輸出製造業への税制インセンティブ適用の届け出方法など官報公示

(メキシコ)

メキシコ発

2023年12月15日

メキシコ大蔵公債省は12月5日、連邦官報で2023年度税務細則(RMF2023)第9次改定外部サイトへ、新しいウィンドウで開きますを公布し、10月11日付政令に基づく輸出製造業への税制インセンティブ(2023年10月12日記事参照)を適用する際の細則(第11.12章)を明らかにした。同政令に基づき、投資の即時償却の恩典(2023~2024年)や、従業員研修費の追加費用控除の恩典(2023~2025年)の適用を希望する企業は、第9次改正で盛り込まれたRMF2023の別添1-Aに定めた手続きガイド1/DEC-13に従い、国税庁(SAT)に対してSATポータルサイト(Mi portal)を通じて届け出る必要がある(第11.12.1則)。

また、政令に基づき、インセンティブ適用に関連する特別な記録について、企業が税務上作成し保存する義務のある会計帳簿の一環として整備する必要があるが、細則では、即時償却を適用した場合の記録(第11.12.2則I、注1)、研修費の追加費用控除を適用した場合の記録(第11.12.2則II、注2)について詳細を定めた。さらに、投資対象資産が「新品」であることを証明する文書として、(1)2023年10月12日~2024年12月31日に発行されたインターネット税務証憑(CFDI、電子インボイス)、(2)支出が確認できるバンクステートメント、(3)出金伝票、(4)売買契約書(財の詳細が分かるもの、国内調達の場合)、(5)外国居住者発行のインボイスと輸入申告書、別添書類(輸入資産の場合)を会計帳簿の一環として保存する必要があるとしている(第11.12.5則)。

このほか、途中でインセンティブ適用の要件を満たさなくなった場合の申告・納税方法(第11.12.3則)、2023年以降に操業を開始した企業の研修費追加費用控除の算出方法(第11.12.4則)などを定めた。

輸出比率の詳細は曖昧なまま、WTO違反という声も

今回の細則は、インセンティブ適用の要件となる輸出比率(50%以上)を計算するための輸出額に、輸出向け製造・マキラドーラ・サービス産業プログラム(IMMEX)などを利用した間接輸出(バーチャル輸出)を含むことができるのかが明確になっていない。

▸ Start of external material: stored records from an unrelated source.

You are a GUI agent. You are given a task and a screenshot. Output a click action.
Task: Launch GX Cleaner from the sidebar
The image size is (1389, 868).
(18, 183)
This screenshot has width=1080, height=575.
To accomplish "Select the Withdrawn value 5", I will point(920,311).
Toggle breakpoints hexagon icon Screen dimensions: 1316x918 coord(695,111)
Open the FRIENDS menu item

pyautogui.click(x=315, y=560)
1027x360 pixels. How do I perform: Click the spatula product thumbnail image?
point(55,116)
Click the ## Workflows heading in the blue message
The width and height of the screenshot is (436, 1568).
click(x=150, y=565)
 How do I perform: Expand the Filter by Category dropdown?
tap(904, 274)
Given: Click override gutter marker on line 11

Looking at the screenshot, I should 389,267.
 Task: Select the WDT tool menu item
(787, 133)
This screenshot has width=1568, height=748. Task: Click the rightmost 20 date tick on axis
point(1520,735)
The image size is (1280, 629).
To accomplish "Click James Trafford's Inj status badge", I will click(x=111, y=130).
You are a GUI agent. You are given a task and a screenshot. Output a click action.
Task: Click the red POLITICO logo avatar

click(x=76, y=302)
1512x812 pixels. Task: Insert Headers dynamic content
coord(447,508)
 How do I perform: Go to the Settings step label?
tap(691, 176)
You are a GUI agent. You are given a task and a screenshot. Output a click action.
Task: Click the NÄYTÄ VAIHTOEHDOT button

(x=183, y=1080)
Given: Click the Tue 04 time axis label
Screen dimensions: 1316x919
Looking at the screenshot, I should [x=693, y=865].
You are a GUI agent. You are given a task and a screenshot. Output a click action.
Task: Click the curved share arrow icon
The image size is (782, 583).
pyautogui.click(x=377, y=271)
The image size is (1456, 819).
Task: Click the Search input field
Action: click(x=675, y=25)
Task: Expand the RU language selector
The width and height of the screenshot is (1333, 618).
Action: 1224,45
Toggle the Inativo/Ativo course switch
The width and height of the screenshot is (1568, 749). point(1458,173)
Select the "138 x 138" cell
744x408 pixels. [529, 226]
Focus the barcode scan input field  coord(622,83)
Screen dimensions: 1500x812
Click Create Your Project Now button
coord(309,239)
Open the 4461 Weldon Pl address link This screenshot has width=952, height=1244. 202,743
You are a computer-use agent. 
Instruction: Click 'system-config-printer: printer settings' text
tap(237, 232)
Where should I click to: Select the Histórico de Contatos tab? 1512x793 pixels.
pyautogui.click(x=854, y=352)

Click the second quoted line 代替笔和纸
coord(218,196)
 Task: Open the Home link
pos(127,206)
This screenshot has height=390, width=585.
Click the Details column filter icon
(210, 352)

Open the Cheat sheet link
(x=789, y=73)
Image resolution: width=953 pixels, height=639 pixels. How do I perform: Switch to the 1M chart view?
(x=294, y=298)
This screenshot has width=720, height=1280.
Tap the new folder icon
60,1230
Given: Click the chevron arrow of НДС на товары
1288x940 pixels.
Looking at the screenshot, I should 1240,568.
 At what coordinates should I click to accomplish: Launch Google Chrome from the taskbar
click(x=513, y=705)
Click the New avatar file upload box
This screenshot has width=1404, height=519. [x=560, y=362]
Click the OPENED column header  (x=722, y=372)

また、税制インセンティブの要件として輸出を義務付けているため、WTOの補助金および相殺措置に関する協定が禁止する輸出補助金や貿易関連投資措置(TRIMs)に関する協定が禁止するパフォーマンス要求と見なされるリスクがあり、米国・メキシコ・カナダ協定(USMCA)の規定にも違反するとの指摘する識者もいる。ラケル・ブエンロストロ経済相は11月16日、当地経済紙「エル・フィナンシエロ」のインタビューで、米国政府からも懸念が伝えられたため、輸出を条件としないかたちに制度を変更することを大蔵公債省と検討していると語っている(11月16日付)。ただし、現時点で10月11日付政令の内容は改正されていない。

(注1)「出金伝票や関連計算書類に加え、資産の購入日、品名、「新品」であること、初期投資額、インフレ調整評価額、即時償却率および償却額、当該資産と企業の業態や主要経済活動との関係性、どのようなプロセス・活動で用いられるかなどについて特定することを可能にする文書」と定めている。

(注2)「出金伝票や関連計算書類に加え、企業の経済活動に関連した技術的・科学的見識を与える目的でのどのような研修費用か、対象10業種に関連する研修かどうか、研修を受けた従業員のリスト、追加費用控除を適用する年度の研修費用、2020年~2022年の研修費用、2020~2022年度平均額からの対象年度研修費用の増加額、算出された追加費用控除額について特定することを可能にする文書」と定めている。